▸ Sayfa Alıntısı

..............................

Savaş senaryolarını tartışan ve yazanlar, çatışmanın tırmanacağına inanmaya daha yatkındır. İran’ın İsrail ile ilişkisinde, İran’ın İsrail’e ne zaman saldıracağı sorusu küresel medyanın gündemine hakimdir ve her geçen gün ve saatle daha da acil hale gelmektedir.
Tarih boyunca savaşlar genellikle gerginliklerin zirve yaptığı, riskin çok büyük olduğu ve iki ulus arasındaki çatışmanın insanlığı yutmakla tehdit ettiği zamanlarda patlak verir. Bu gibi zamanlarda, savaş tartışmaları söylemi domine ettiğinde, barış olasılığının beklenmedik bir şekilde ortaya çıkabileceğini hissediyorum.
İsrail Başbakanı Benajmin Netanyahu’nun Hitler ruhuna kapılmış gibi görünen konuşması ABD Kongre Binası’nda ayakta alkışlandığında, bu sadece bir destek jesti değildi; 40.000 sivilin öldürülmesini onaylayan ve Netanyahu’nun vahşetlerini destekleyen bir Amerikan ifadesiydi. Bu, Amerikan iç siyasetinde kök salmış olabilir ve tüm Amerikan senatörleri ve temsilcilerinin Yahudi örgütü Amerikan İsrail Kamu İşleri Komitesi’ne (AIPAC) olan bilinen bağlılığına rağmen, tüm ABD Kongresi’nin Siyonizm tarafından köleleştirilebileceğini kabul etmek hâlâ zor. Şaka gibi gelebilir, ancak Amerika Birleşik Devletleri’nin iç işleyişine aşina olanlar bunun gerçek olduğunu bilir.

..............................

▸ Veri Kümesi Kayıtları
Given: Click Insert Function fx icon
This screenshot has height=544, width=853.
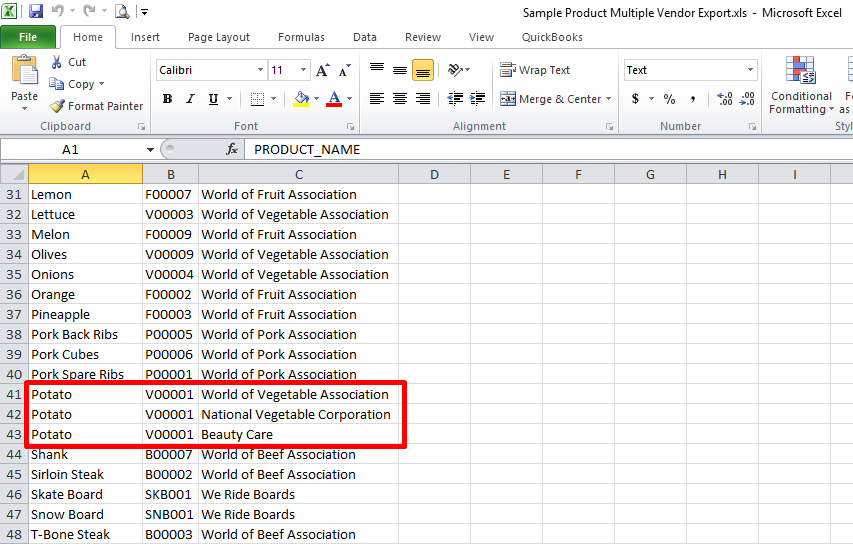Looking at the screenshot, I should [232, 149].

..............................

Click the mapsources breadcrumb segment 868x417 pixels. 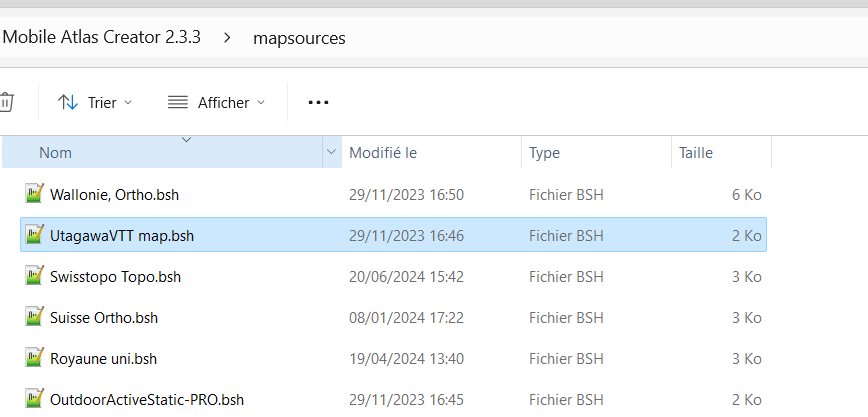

..............................

▸ Çözülecek Sorunlar
[A] Sayfa alıntısının "Savaş senaryolarını tartışan" ile başlayıp "ortaya çıkabileceğini hissediyorum." kısmına kadar süren bölümünü hiçbir değişiklik yapmadan yeniden yazın.
[B] Sayfa alıntısına göre Netanyahu'nun konuşması nerede ayakta alkışlanmıştır?
Kayıtların sayfa alıntısıyla hiçbir bağlantısı yoktur.

▸ Görev Çözümleri
[A]
Savaş senaryolarını tartışan ve yazanlar, çatışmanın tırmanacağına inanmaya daha yatkındır. İran’ın İsrail ile ilişkisinde, İran’ın İsrail’e ne zaman saldıracağı sorusu küresel medyanın gündemine hakimdir ve her geçen gün ve saatle daha da acil hale gelmektedir.
Tarih boyunca savaşlar genellikle gerginliklerin zirve yaptığı, riskin çok büyük olduğu ve iki ulus arasındaki çatışmanın insanlığı yutmakla tehdit ettiği zamanlarda patlak verir. Bu gibi zamanlarda, savaş tartışmaları söylemi domine ettiğinde, barış olasılığının beklenmedik bir şekilde ortaya çıkabileceğini hissediyorum.

[B] ABD Kongre Binası'nda.